Appendix 1 - Data entry, error checking, and loading
The data in regional_ce have come from companies with New
Zealand vessels fishing on the high seas and furnishing non-NZ Catch
Effort forms. Data from CCAMLR trips are supplied in electronic form.
These data from CCAMLR trips are not subject to the same level of
checking by NIWA, as would be expected if NIWA was supplied with the
raw data and was responsible for the data entry of these data. That
is the data from CCAMLR trips do not pass through the data entry
stages described here.
This section outlines the flow of paper-recorded data, namely for
the South Pacific Regional Purseseine
fishery, and defines the separate tasks that are required to do
this.
The South Pacific Regional Purse-seine data are supplied on forms
as either hand written paper or typed format. Each trip is assigned a
unique trip number and each set a sequential station number.
The date and time will also be recorded as part of the station
data.
1. Pre-key entry, visual checking and batching:
The data are then forwarded via the Ministry
of Fisheries, to a project team member, who checks the above, and
forwards the data to key entry.
2. Key entry of data:
At this point, trained data entry operators key in the data from
the collated forms to a electronic fixed format ASCII file format on
computer by keyboard entry. NIWA uses the KEYS Data Emulator for data
entry.
All data entry is verified, that is, each page of data are keyed
in twice and the two results are crosschecked for mismatches. Any
data entry operator errors are corrected at this point.

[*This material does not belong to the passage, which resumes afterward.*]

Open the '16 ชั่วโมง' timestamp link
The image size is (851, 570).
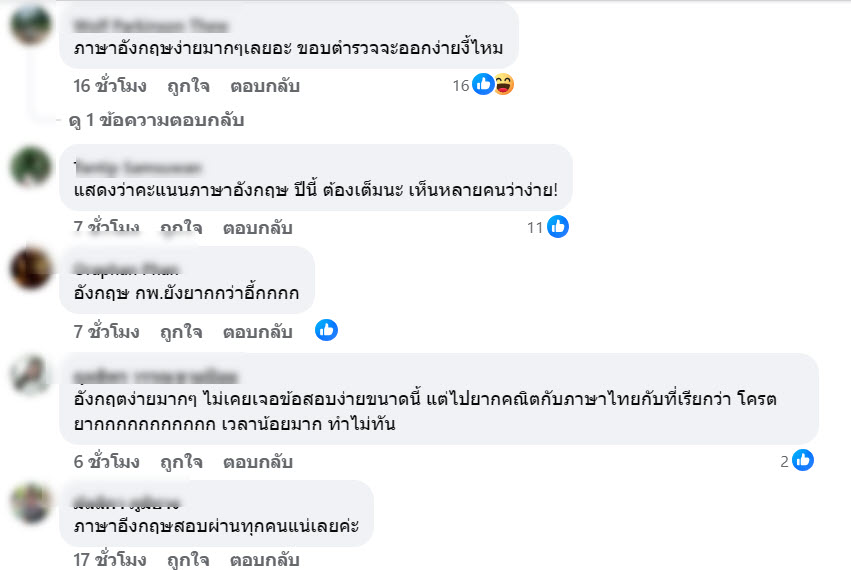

The electronic data files are transferred for error checking along
with the original raw data file. At this point the data are now ready
for error checking and formatting routines.
3. Data error checking, validation, and grooming:
Data files are put through a number of
computer error checking (validation) routines that look for
inaccuracies and inconsistencies within trips. Any errors detected
are corrected. Data are then passed through these error-checking
routines until the data reach a satisfactory standard that will allow
them to be inserted in the appropriate database tables.

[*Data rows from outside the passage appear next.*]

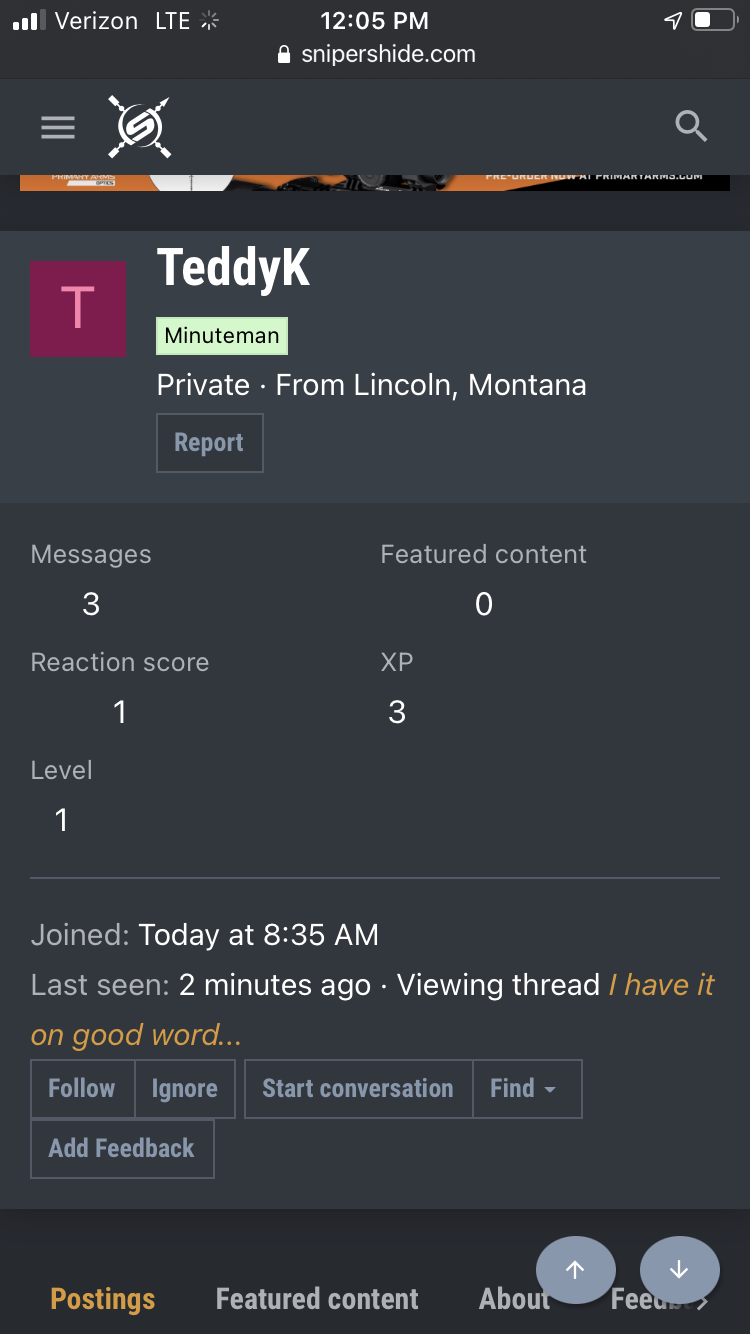Tap the lock icon beside the URL
Screen dimensions: 750x1334
(x=284, y=55)
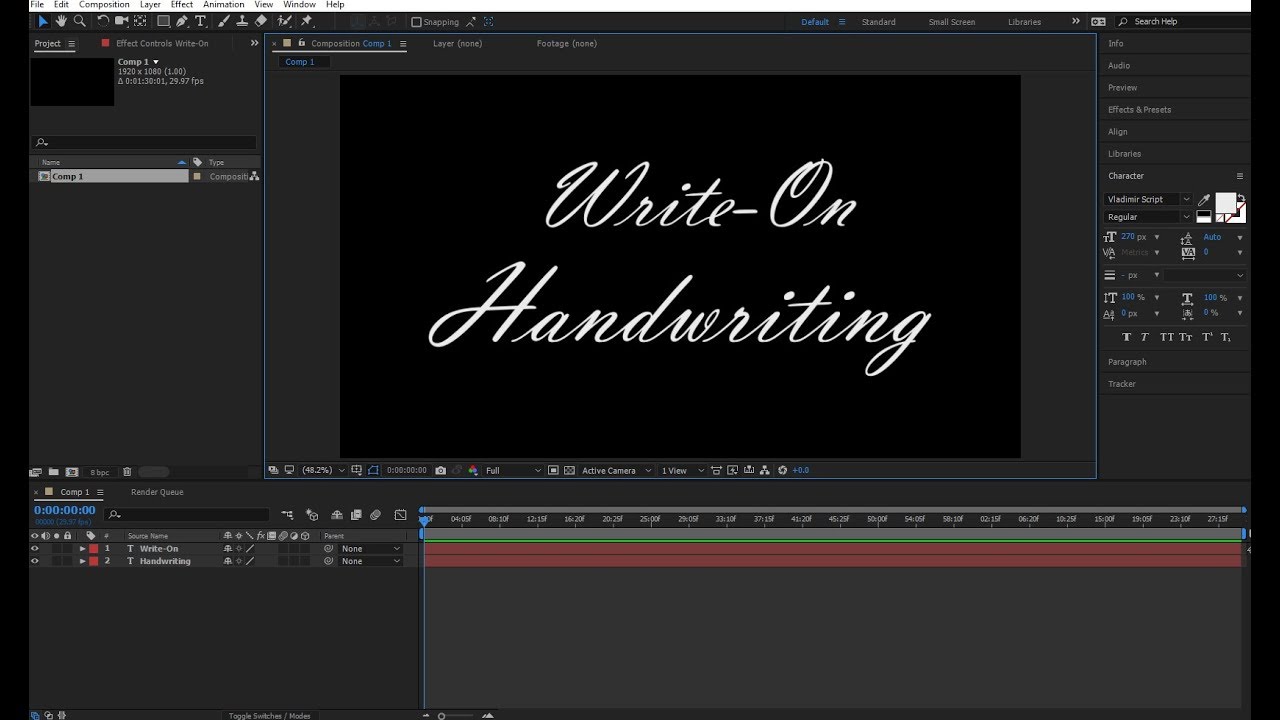The width and height of the screenshot is (1280, 720).
Task: Switch to the Render Queue tab
Action: pos(157,492)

The data are inserted into "working tables". This allows
further checks of the integrity of the data, by taking advantage of
relational databases ability to manipulate, match and compare related
sets of data.
4. "Groomed", validated data loaded to
database. Available for analysis:
The clean, groomed, and validated data are
inserted into the appropriate database (in this case regional_ce)
and now become available for extraction and analysis.
The clean electronic data files and raw paper data are then
archived for safekeeping.